Challenging Cloudera

The market around Hadoop has historically been very gentlemanly. In most cases when open source products become popular you end up with multiple competing distributions. Look at Linux for example. However, that has not, until recently, been the case with Hadoop, with both IBM and Yahoo! announcing that they were going to stick with the standard distribution.

However, a few weeks ago EMC broke ranks and announced Greenplum HD Enterprise Edition. This is based around MapR Technologies’ Hadoop distribution, which is also now available from MapR itself.

The question is: why did EMC do it? The answer is simply that MapR is so much better than the standard Hadoop distribution, especially for enterprise class deployment.

There are two big problems with the standard version of Hadoop. The first is that it is not very resilient. It is not even that there is a single source of failure; in fact there are multiple single points of failure. For example, JobTracker runs on a single node and if that node fails then so does JobTracker and, since JobTracker is the Hadoop Service that farms out MapReduce tasks to specific nodes within the Hadoop environment, then all your analytics will also fail.

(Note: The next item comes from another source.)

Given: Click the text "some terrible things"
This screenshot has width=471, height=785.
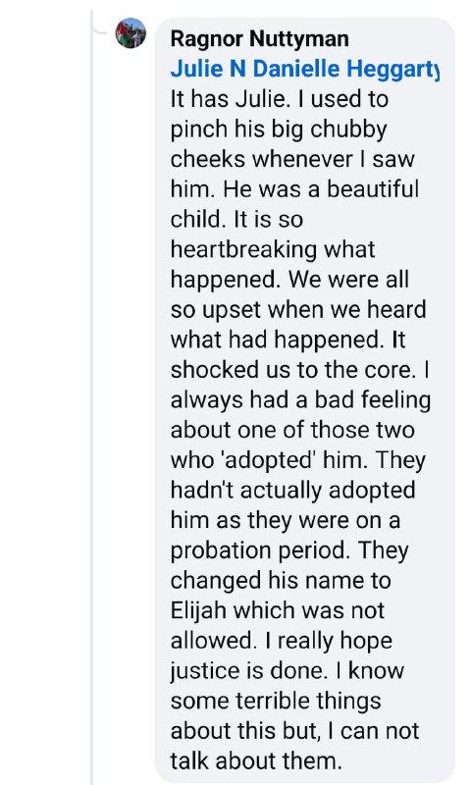Looking at the screenshot, I should coord(276,701).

Similarly, there is only a single NameNode (which keeps the directory tree of all files in the file system, and tracks where across the cluster the file data is kept) in a standard Hadoop implementation. There is an optional SecondaryNameNode that can be hosted on a separate machine but it only creates checkpoints and does not provide any real redundancy. There is also a BackupNameNode that is part of a plan to support high availability but which does not exist right now.

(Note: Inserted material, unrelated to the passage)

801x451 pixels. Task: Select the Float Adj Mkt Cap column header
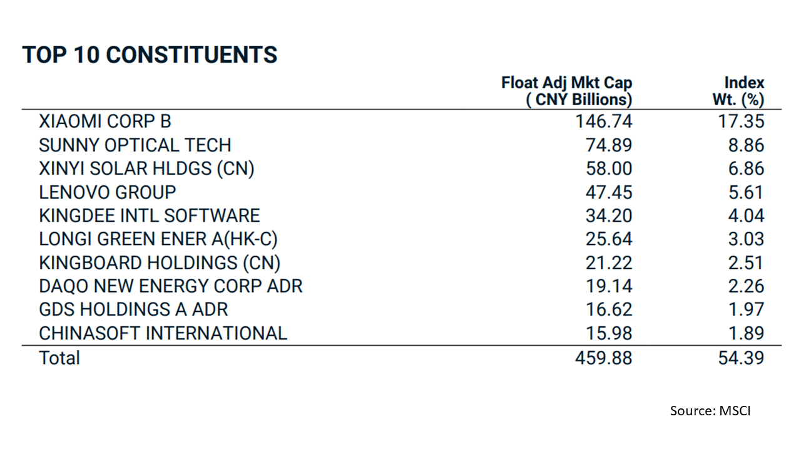coord(567,91)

MapR’s distribution fixes both of these issues, supporting what it calls JobTracker HA and NameNode HA so that there is no single point of failure within an Hadoop cluster. The company also offers the capability to mirror data across clusters, using asynchronous replication, to support failover and disaster recovery for the whole cluster.

A further problem with NameNode is that it limits the number of files you can support to somewhere between 70 and 100 million (depending on the server). This may sound a lot but actually isn’t. There are workarounds that are available but MapR has removed this limit and will support a trillion files.

The second and third big issues with Hadoop are that both compression and performance are poor. Without going into all the details (a couple of examples are that MapR has re-written the Shuffle phase [which is an intermediate stage after Map and before Reduce] so that it performs more than three times faster and it has replaced Java garbage collection with C) the company reckons that its distribution will run between 2 and 5 times faster (average 3 times) and will require half the hardware resources.

The fourth big issue with Hadoop is that Hive, which provides SQL access to Hadoop, is very slow and lacks important functionality. However, that’s got nothing to do with MapR and is a subject for another day.

Up until now it has been the received wisdom that Cloudera is the preferred distribution of Hadoop for enterprise-class environments. With all of the features just mentioned, plus other significant features that I don’t have space to discuss in detail (such as the graphical management console for Hadoop clusters), I think that position has changed and it seems to me that MapR is significantly ahead of the rest of the market in terms of its capabilities and is likely to stay that way for a considerable period.